After a moment, the Giant looked around Lily’s room and picked up a photograph from the bedside table. It was the one of Lily sitting cross-legged under a tree and laughing. The Giant fumbled trying to get the picture out of the frame with his big hands. He nicked his thumb and put the tip of it in his mouth like a child. I was glad the man was stealing the picture of Lily laughing in a big white T-shirt, not the one next to it, where she was naked. He eased the photograph out from under the glass and, just as he slipped it into his pocket, there was another noise from the hallway outside Lily’s bedroom. For a moment the Giant seemed to consider making a jump for the bathroom. His green eyes flicked towards me and he put his hands on his knees as if about to haul his drunken body to a standing position. I held my breath and waited to be discovered inexcusably topless and sopping wet in a dead woman’s bathroom, but the Giant’s body was slow with alcohol and, before he got off the bed, Lily’s bedroom door opened.
“What the fuck?” slurred the Bugs Bunny voice of the red-haired man.

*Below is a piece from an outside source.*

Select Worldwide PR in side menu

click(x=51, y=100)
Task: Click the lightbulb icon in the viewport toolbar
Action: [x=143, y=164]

I couldn’t see him through the keyhole, but could hear his heavy breathing.
“I’m sorry,” said the Giant, who got off the bed and stepped towards the red-haired man, out of the keyhole’s vision. There was a shuffle, and the muffled sound of skin hitting skin. The red-haired man swore, and the Giant made a noise that could have been a groan or the exertion of a punch. I couldn’t see exactly what was going on, but the Giant stumbled backwards and nearly fell. Skin hit skin again, and then it was the red-haired man who collapsed onto Lily’s bed. Everything paused, except the moth at the bathroom ceiling. The red-haired man didn’t move from his horizontal position, but his blood-shot eyes were open, staring dumbly up at the Giant.
“Get out of here,” slurred the red-haired man. He turned his cheek to the side on Lily’s pillow.
“I’m so sorry,” said the Giant.
“Then just get the fuck out of my apartment. There’s nothing here any more. You can all just fuck off.”
“I’m so sorry,” repeated the Giant. “I’m so sorry.”